「あれ?香り変えたの?」
「あ………気づいてくれたんだ。」
まだ、椋の不眠は治ることはなかったけれど、花霞は食事やアロマなどを続けていた。食事は椋が作ってくれるので、不眠に効くといわれる食材を彼に教えて、どれかを入れてもらったり、ピーナッツなどを2人でつまむようにしていた。
そして、花霞は彼のためにアロマを始めてからすっかりハマッてしまった。
お店の人に聞いたりしながら、不眠に効くものを教えてもらったり、自分の好みの香りを探したりしていた。
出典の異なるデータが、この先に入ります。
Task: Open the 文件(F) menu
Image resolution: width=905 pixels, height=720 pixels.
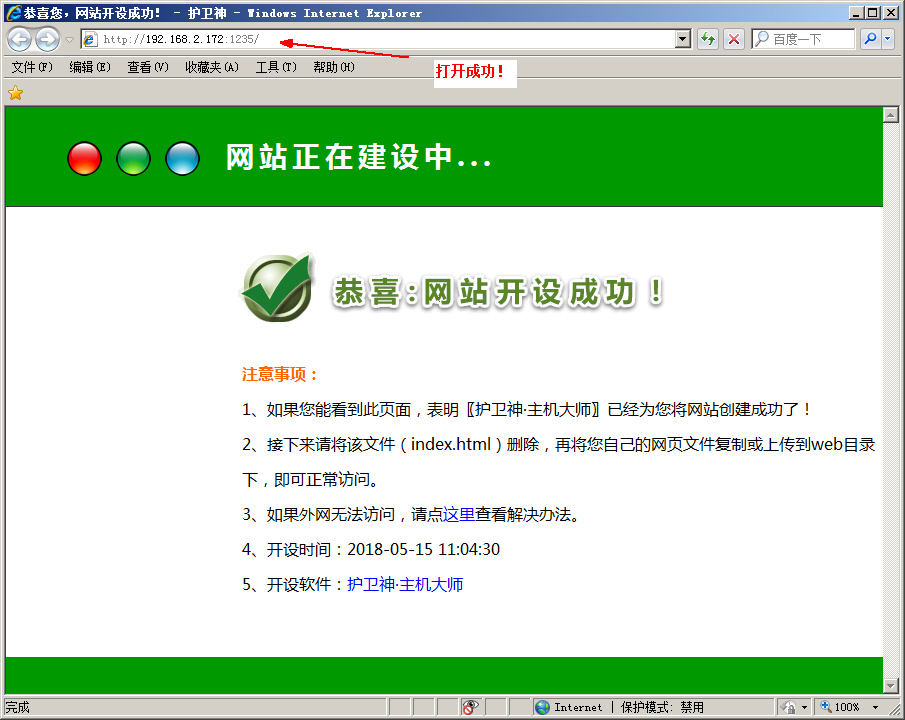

「これは白檀、サンダルウットの香りで、体の不調や不眠にもいいんだって。私、この香りが気に入ってて…………。それに………。」
「それに?」
「椋さんの名前も、木の名前でしょ?何か似てる気がしていて。」
「………なるほどね。確かにそうだね。…………俺も好きだな、この香り。なんだか、安心する。」
「本当?よかった。」
花霞は、この香りが選んでよかったと思った。白檀の香りがする部屋で、大きく息を吸い込んだ。清涼感がありながらも、どこか神秘的で少し甘い香りが、体をリラックスさせてくれる。そんな気がした。
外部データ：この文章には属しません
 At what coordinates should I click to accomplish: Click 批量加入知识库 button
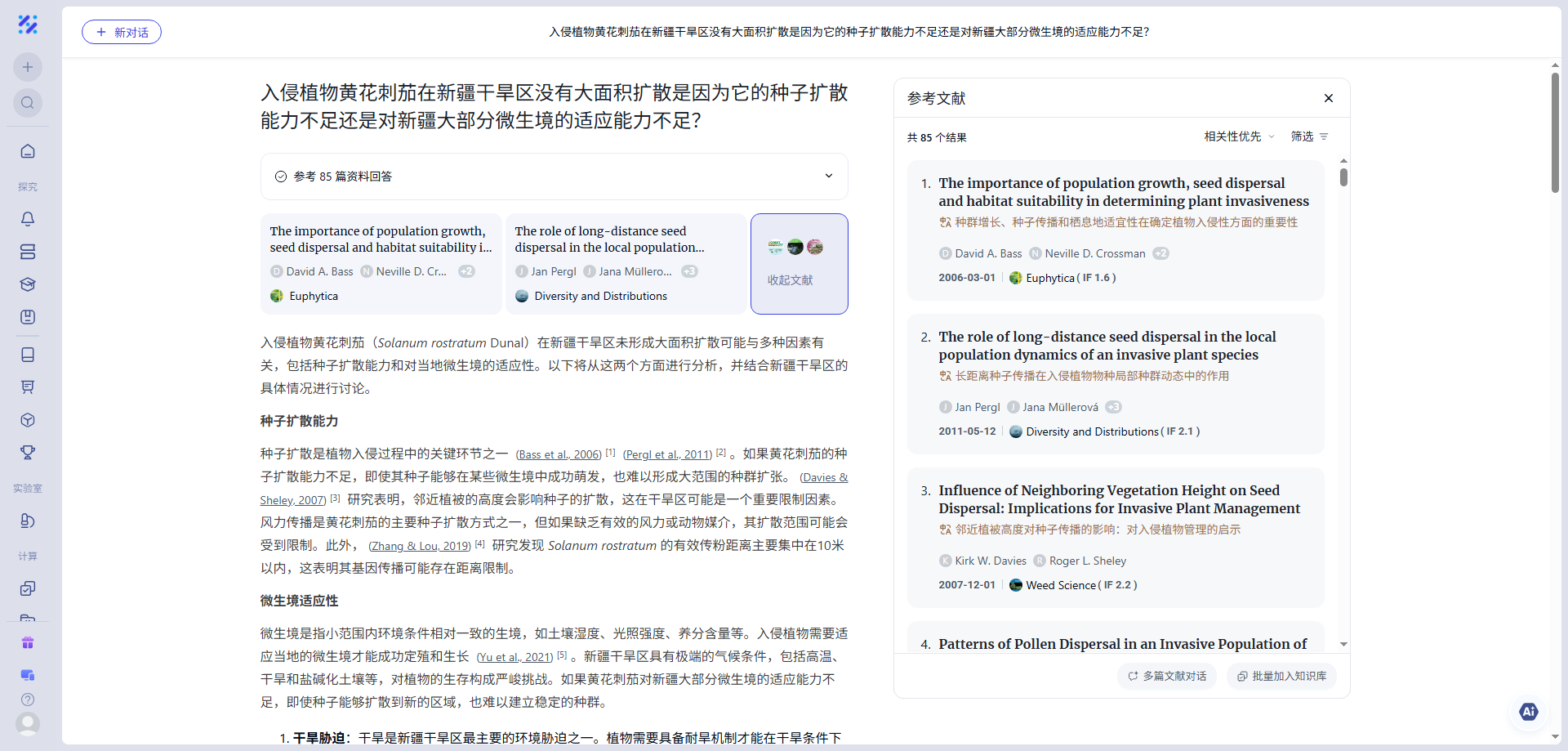click(x=1281, y=676)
「ん………何だか、今日はそのまま寝れるかも。………どうも疲れたんだ。」
「そうなの?」
「うん………。」
椋は小さく息を吐くと、ベットの中でゆっくりと目を瞑っていた。その様子を見て、花霞は少し嬉しくなりながらも、心配なって彼の手を見つめた。
赤くなった右手。
彼は一体何をしてきたのだろうか。
それが気になってしまうのだ。
「花霞ちゃん?寝よう…………?」
「あ、うん。電気消すね。」
花霞は部屋の電気を消して、ベットに入る。
すると、椋が優しく花霞を抱きしめくれた。そして、「おやすみ。」とキスをしてくれる。花霞も「おやすみなさい。」と返事をし、ゆっくりと目を瞑る。
その日の花霞はなかなか眠れずに、椋が少し寝てから起きる頃にようやく寝つけたのだった。